Problem description: Continue the biography of Beryl Bernay, picking up right after its final sentence.

Page text:
## BEGIN
She was a photographer and painter, having studied at the Art Students League and Cooper Union. These were perhaps her two most abiding passions, and she continued to engage in them after buying a house in Springs in 1981.
Beryl Bernstein was born on March 2, 1926, in Brooklyn, one of two children of Barney Bernstein and the former Sade Kossove, Russian immigrants. Her father changed the name in 1937 to Berney; Ms. Berney changed it to Bernay as a young adult. She grew up in New Jersey and later lived in the West Village in Manhattan. Once she was old enough, Ms. Bernay attended the University of Pennsylvania. Later on, she would take graduate anthropology courses with Margaret Mead at Columbia University, which would lead to yet another adventure. She studied acting in Manhattan with Uta Hagen and Herbert Berghof, appearing on Broadway in Junior Miss in 1943, Tonight in Samarkand in 1955, and in 1957 as the narrator in The Dancers of Bali. A gregarious person, she apparently invited the whole cast to her West Village loft parties, where, according to her niece, she taught them to use chopsticks. She also appeared in a Paris production in 1955 of Thornton Wilder's The Skin of Our Teeth with Mary Martin, George Abbott, and Helen Hayes. Stateside she appeared on television on such programs as "The Philco Television Playhouse, Robert Montgomery Presents, The Red Buttons Show, Westinghouse Theatre, and General Electric Theatre. In East Hampton, she appeared at Guild Hall's John Drew Theater and also, relatively recently, at the Bay Street Theater in Sag Harbor. While acting in Paris, she fell in love with the city, and, when she went to meet her painting idol, Picasso, and Marc Chagall in the South of France, her article about them helped her get photography assignments as well, which led to photographs of Bertolt Brecht, Maurice Chevalier, and James Baldwin, as well as a visit to Roberto Rossellini and Ingrid Bergman in Rome, who invited her to their villa, where she was given an exclusive interview.
## END
Source material:
## BEGIN
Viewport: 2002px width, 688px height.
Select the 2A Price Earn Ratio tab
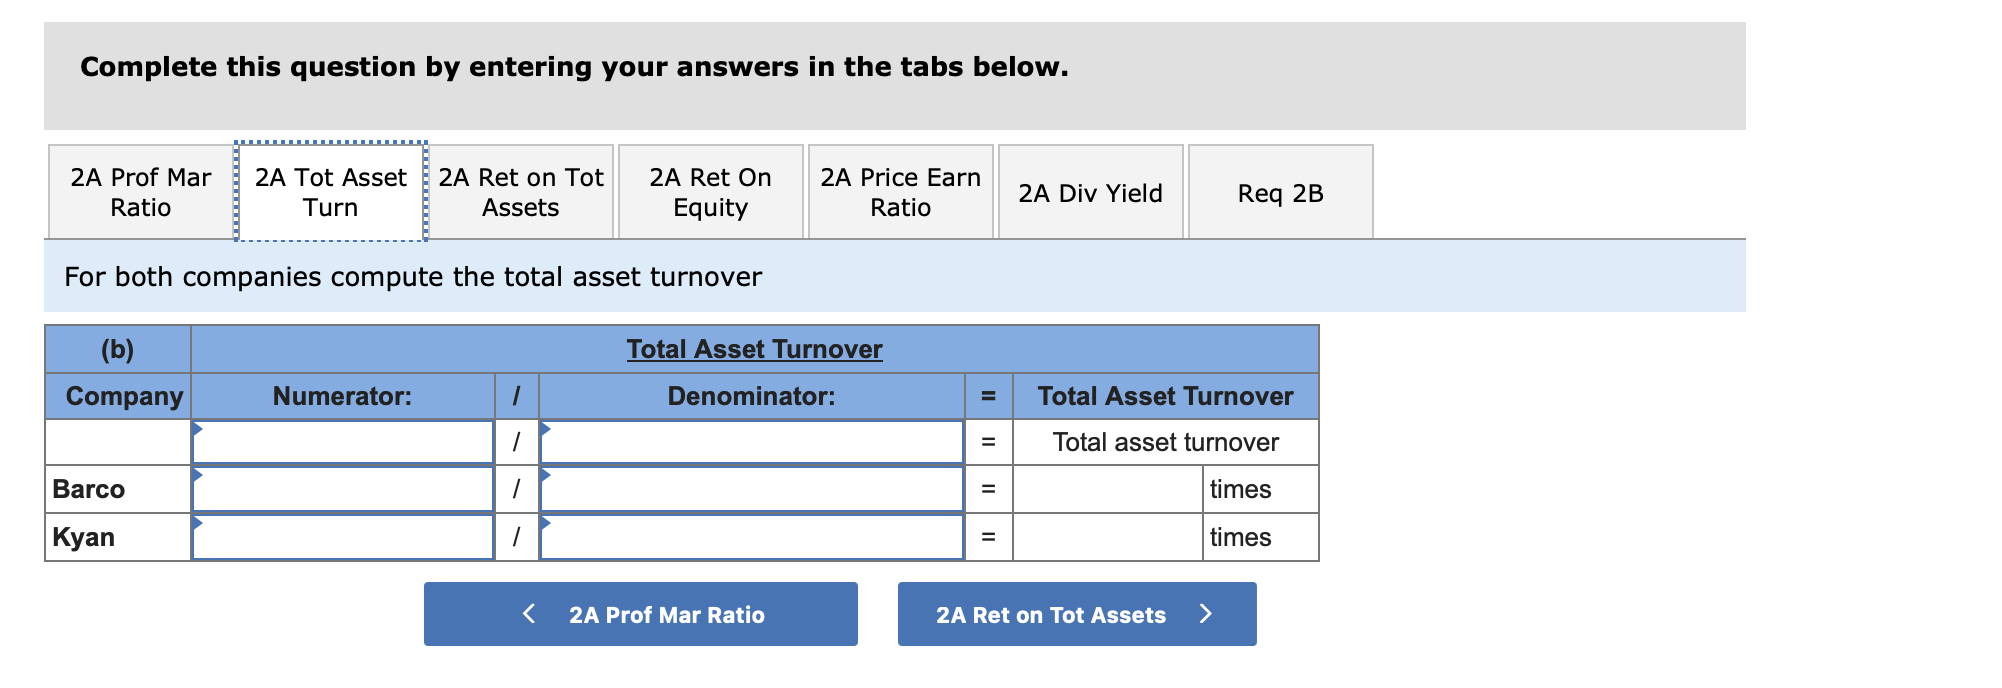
## END
Exercise output:
In the early 1960s, Ms. Bernay created an award-winning multicultural children's show produced by the United Nations Children's Fund, All Join Hands, perhaps even prefiguring Fred Rogers and his own long-running television program. For two years she and her two puppet co-hosts, Ms. Bookworm and Doodle the Travel Bug, narrated the show, which highlighted different countries through their art, dance, and music. In the audience were the children of U.N. delegates, and even U.N. Secretary-General U Thant watched it regularly with his grandchildren.
She had a photography assignment in 1964 on location in Bali for Holiday magazine. She also met President Sukarno in Jakarta, Indonesia, where she covered the political upheaval and attempted coup as one of the only overseas female journalists at the time. Her paintings and photography have been exhibited all over the world, as well as locally at Guild Hall and Ashawagh Hall. In June 2019, Elena Prohaska Glinn, an art appraiser, and other East Hampton artist friends of Ms. Bernay's displayed her paintings, watercolors, drawings, photographs, and, what Ms. Prohaska Glinn called a vast, eclectic, international collection of decorative carvings, Indonesian puppets, tribal trinkets, and fascinating artsy clothes, at Ms. Bernay's Springs studio. She was beautiful, talented, oh so smart, and could be maddening as she would fight you all the way,” Ms. Prohaska Glinn said.